DOCUMENT EXCERPT:
<<<<
25. PW 1 testified that on the material date of 9th August 2021, at around 6. 00pm, she had gone to borrow a book from her friend, Jemima, when she met the Appellant. He held her hand, pulled her into his house where he worked, undressed her and then defiled her. Her evidence was that she wanted to go home but he told her that she could in the morning. In the morning, he escorted her to the tea bushes where a woman found her and took her to the sub-chief. PW 2’s evidence corroborated her evidence.

26. This court noted that PW 1 was the only identifying witness. Having said so, under Section 124 of the Evidence Act Cap 80 (Laws of Kenya), a trial court could convict a person on the basis of uncorroborated evidence of the victim if it was satisfied that the victim was telling the truth.

27. Notably, the proviso of Section 124 of the Evidence Act states that:-“Notwithstanding the provisions of section 19 of the Oaths and Statutory Declarations Act (Cap. 15), where the evidence of the alleged victim is admitted in accordance with that section on behalf of the prosecution in proceedings against any person for an offence, the accused shall not be liable to be convicted on such evidence unless it is corroborated by other material evidence in support thereof implicating him:Provided that where in a criminal case involving a sexual offence the only evidence is that of the alleged victim of the offence, the court shall receive the evidence of the alleged victim and proceed to convict the accused person if, for reasons to be recorded in the proceedings, the court is satisfied that the alleged victim is telling the truth (emphasis).”
>>>>
EXERCISE SET:
A: In the court excerpt, what had PW 1 gone to do on 9th August 2021 when she met the Appellant?
B: Rewrite the part of the court excerpt that opens with the words containing "25. PW 1 testified" and closes with "corroborated her evidence.", replacing "tea bushes" with "coffee bushes".
C: Name every person mentioned in paragraph 25 of the court excerpt, using the words the text uses for each.

STORED DATA:
<<<<
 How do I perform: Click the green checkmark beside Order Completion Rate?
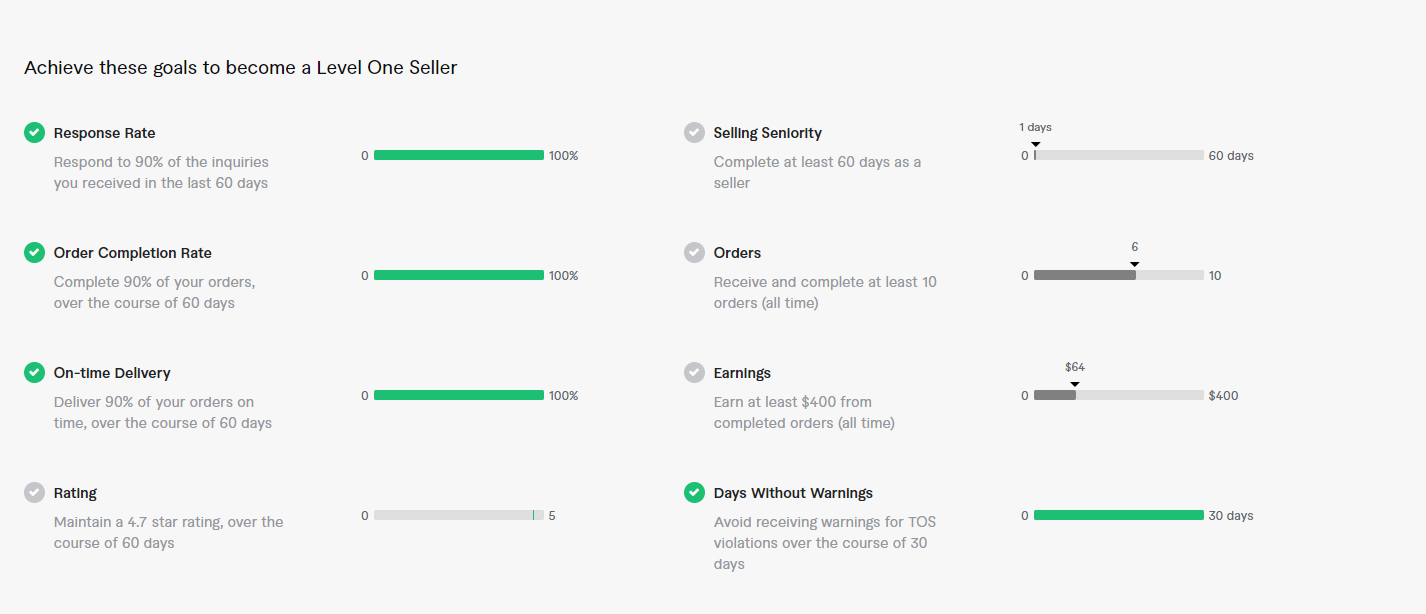35,253
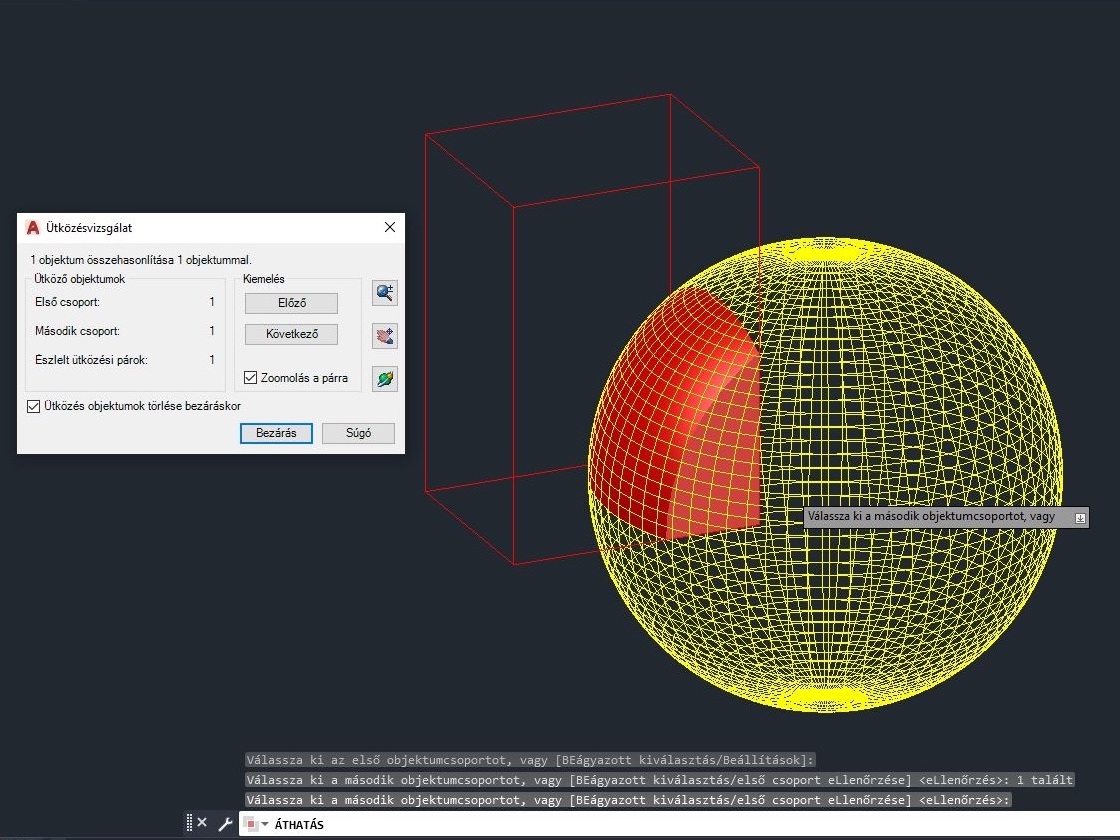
>>>>
SOLUTIONS TO THE PROBLEMS:
A: She had gone to borrow a book from her friend, Jemima.

B:
25. PW 1 testified that on the material date of 9th August 2021, at around 6. 00pm, she had gone to borrow a book from her friend, Jemima, when she met the Appellant. He held her hand, pulled her into his house where he worked, undressed her and then defiled her. Her evidence was that she wanted to go home but he told her that she could in the morning. In the morning, he escorted her to the coffee bushes where a woman found her and took her to the sub-chief. PW 2’s evidence corroborated her evidence.

C: PW 1, Jemima, the Appellant, a woman, the sub-chief, PW 2